The addition comes as certificate validity periods are set to shorten under CA/Browser Forum rules, with the maximum validity due to fall to 100 days and then 47 days.
ACME, or Automatic Certificate Management Environment, is an open protocol used to request, renew, and revoke TLS certificates without manual intervention. It is widely used across web infrastructure and supported by clients including Certbot, cert-manager for Kubernetes, and acme.sh.
Customers can now use any ACMEv2-compatible client with a managed ACME server endpoint in AWS Certificate Manager. Public certificates are issued through Amazon Trust Services.
Until now, organisations that wanted to automate certificate management with ACME often used external certificate authorities alongside AWS Certificate Manager. That left some certificates visible in ACM while others were managed elsewhere, creating separate oversight and policy controls.
The new feature is intended to centralise that work in ACM. PKI teams can create one or more ACME endpoints, set domain restrictions at the endpoint level, and decide which domains each client may request certificates for.
AWS is also tying those controls to its identity and monitoring services. IAM roles can be bound to ACME accounts through External Account Binding, while AWS CloudTrail logs certificate requests and Amazon CloudWatch tracks operational metrics. ACM also sends expiry notifications for certificates nearing renewal.
How it works
Setup begins with the creation of a dedicated ACME endpoint for public certificates. Administrators then validate the domains that endpoint is allowed to issue certificates for and create External Account Binding credentials for the ACME client.

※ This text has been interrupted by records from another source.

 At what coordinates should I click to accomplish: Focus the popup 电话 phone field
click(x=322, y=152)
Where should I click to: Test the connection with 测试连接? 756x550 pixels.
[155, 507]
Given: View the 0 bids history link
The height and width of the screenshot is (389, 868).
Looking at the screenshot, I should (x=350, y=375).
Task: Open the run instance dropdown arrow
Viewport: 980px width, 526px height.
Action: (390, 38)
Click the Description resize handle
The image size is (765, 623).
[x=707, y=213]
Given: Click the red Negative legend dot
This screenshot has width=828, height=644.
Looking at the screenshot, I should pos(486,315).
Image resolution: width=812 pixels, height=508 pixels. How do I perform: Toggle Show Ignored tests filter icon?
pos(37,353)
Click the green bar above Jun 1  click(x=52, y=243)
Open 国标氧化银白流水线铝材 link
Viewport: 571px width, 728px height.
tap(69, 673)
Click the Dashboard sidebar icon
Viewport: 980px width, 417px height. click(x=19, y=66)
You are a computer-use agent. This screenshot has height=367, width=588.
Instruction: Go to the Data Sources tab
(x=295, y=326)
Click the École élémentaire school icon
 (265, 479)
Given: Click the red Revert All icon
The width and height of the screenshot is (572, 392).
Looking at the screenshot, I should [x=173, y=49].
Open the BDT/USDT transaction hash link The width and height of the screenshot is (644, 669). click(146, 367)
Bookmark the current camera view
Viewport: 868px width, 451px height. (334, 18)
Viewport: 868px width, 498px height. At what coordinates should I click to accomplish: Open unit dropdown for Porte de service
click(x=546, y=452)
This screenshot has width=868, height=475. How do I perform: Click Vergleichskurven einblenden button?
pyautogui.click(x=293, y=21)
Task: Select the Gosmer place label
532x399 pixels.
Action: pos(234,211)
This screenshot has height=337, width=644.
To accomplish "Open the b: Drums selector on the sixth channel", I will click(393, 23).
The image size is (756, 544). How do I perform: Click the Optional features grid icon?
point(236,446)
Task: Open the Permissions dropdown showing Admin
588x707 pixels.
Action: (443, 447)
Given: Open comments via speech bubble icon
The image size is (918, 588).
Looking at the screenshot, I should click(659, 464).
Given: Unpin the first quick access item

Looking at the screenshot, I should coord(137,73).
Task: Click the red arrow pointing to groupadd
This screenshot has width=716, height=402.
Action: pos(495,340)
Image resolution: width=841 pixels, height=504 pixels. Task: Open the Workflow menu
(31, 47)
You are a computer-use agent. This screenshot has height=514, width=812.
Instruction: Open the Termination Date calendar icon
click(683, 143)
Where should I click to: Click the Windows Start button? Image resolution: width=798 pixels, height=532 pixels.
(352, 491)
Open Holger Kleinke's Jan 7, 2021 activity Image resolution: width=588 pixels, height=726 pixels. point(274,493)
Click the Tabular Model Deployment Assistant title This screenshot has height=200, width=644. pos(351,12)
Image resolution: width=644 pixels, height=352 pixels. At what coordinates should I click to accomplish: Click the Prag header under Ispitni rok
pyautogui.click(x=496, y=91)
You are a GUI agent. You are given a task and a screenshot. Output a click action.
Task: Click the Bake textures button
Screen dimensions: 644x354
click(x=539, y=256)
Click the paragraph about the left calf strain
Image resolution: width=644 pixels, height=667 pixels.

That structure separates domain validation from certificate requests. In practice, a PKI administrator validates a domain once at the endpoint level, while application owners use the ACME client to request certificates without handling DNS credentials themselves.
This allows organisations to extend certificate automation across teams without distributing DNS keys. Domain scope can also be limited so an endpoint allows only exact domain names, subdomains, or wildcard certificates, depending on internal policy.
When a domain is hosted in Route 53, ACM can automatically create the DNS CNAME records used for validation. If the domain is managed by another DNS provider, the records must be created manually.
Administrators can also limit which key types clients may request. Supported options include ECDSA P-256, RSA 2048, and ECDSA P-384.
Operational shift
The change extends ACM beyond console- and API-based certificate issuance into a workflow already used by infrastructure teams and open source tooling. That could make it easier for organisations to keep existing ACME-based automation while moving certificate governance into AWS.
The issue of certificate lifecycle management has become more pressing as browser and certificate authority policies shorten validity periods. Shorter lifetimes reduce the feasibility of manual renewals and raise the operational risk of expired certificates disrupting websites and applications.
Within ACM, certificates issued through ACME appear alongside those issued through the console or API, giving PKI teams one place to search across all of them.
Availability and pricing
ACME support for public certificates in AWS Certificate Manager is available in all commercial AWS Regions. Support for AWS GovCloud (US), the China Regions, and the AWS European Sovereign Cloud will follow later.
Pricing is charged per domain included in a certificate at the time of issuance, with separate pricing for fully qualified domain names and wildcard entries. Monthly volume tiers are calculated from the total number of domain occurrences across all certificates issued in an account.
The update gives AWS customers a native option for standards-based certificate automation inside the company's certificate management service, at a time when shorter certificate lifecycles are pushing more organisations towards automated renewal processes.